Ceci jette un doute sur le point 5 «accès et utilisation des espaces de la BNF», puisqu’il est
prévu contradictoirement aux bonnes intentions du premier paragraphe un accès
«momentanément perturbé» pour les lecteurs.
D’ailleurs, cette préséance des intérêts privés sur les intérêts publics se voit bien dans le point
4.3 «Communication» l’on apprend que la BNF peut attribuer temporairement le nom d’un
mécène à un espace qui n’en a pas sauf dans les espaces où sont exposées les oeuvres
données, le nom est permanent. Si nous ne sommes pas contre cette mesure dans le cas
de dons faits par un artiste, un auteur, nous y sommes par contre totalement opposés pour les
entreprises privées dont l’affichage équivaut à de la publicité et pourrait être pris comme tel
par la majorité des lecteurs. Cela va à l’encontre des notions de neutralité et de non-
marchandisation du service public que la BNF devrait défendre. A quand un espace Dassault
célèbre marchand d’armes, un espace Areva oeuvrant dans la pollution nucléaire, un espace
CAC 40 à la gloire de la spéculation boursière ?
Enfin, pour montrer les difficultés que provoquent cette recherche grandissante de fonds
privés et cette intrusion du mercantilisme, il suffit de pointer la contradiction entre le point 8
«conflits d’intérêts», qui prévoît explicitement l’hypothèse d’un mécénat par un fournisseur
de la BNF et le point 1, qui au paragraphe C indique que la BNF «s’interdit de conclure un
mécénat ou un parrainage avec une entreprise, de nature à fausser une procédure d’appels
d’offres en cours ou à venir», car rien ne dit que par ce mécénat, ce fournisseur ne cherche
pas à se placer pour le renouvellement de son contrat.

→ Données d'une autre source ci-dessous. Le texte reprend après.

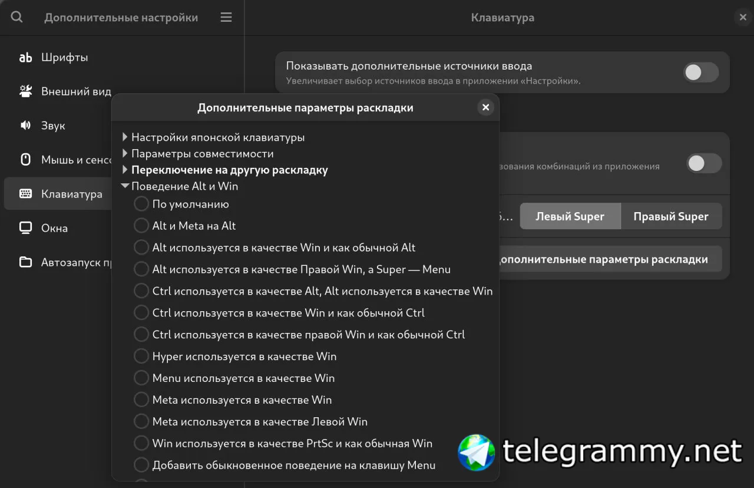The width and height of the screenshot is (754, 488).
Task: Open the search icon in the header
Action: tap(17, 18)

Par conséquent, au vu du contenu de certaines dispositions de cette charte qui visent
explicitement à élargir l’intrusion des entreprises privées au sein de notre service public, nous
ne pouvons pas accepter celle-ci en l’état, car son éthique ne peut convenir au personnel, aux
lecteurs et usagers de la BnF. C’est pour cela que nous nous y sommes opposés lors de sa
présentation au CTP du 21 octobre 2009 et que nous avons obtenu, avec la participation
d’autres organisations syndicales, qu’elle ne soit pas validée à cette occasion. Mais elle doit
être représentée lors du prochain CTP qui aura lieu au mois de janvier, ce qui nécessite de
poursuivre l’action pour une charte éthique digne de ce nom.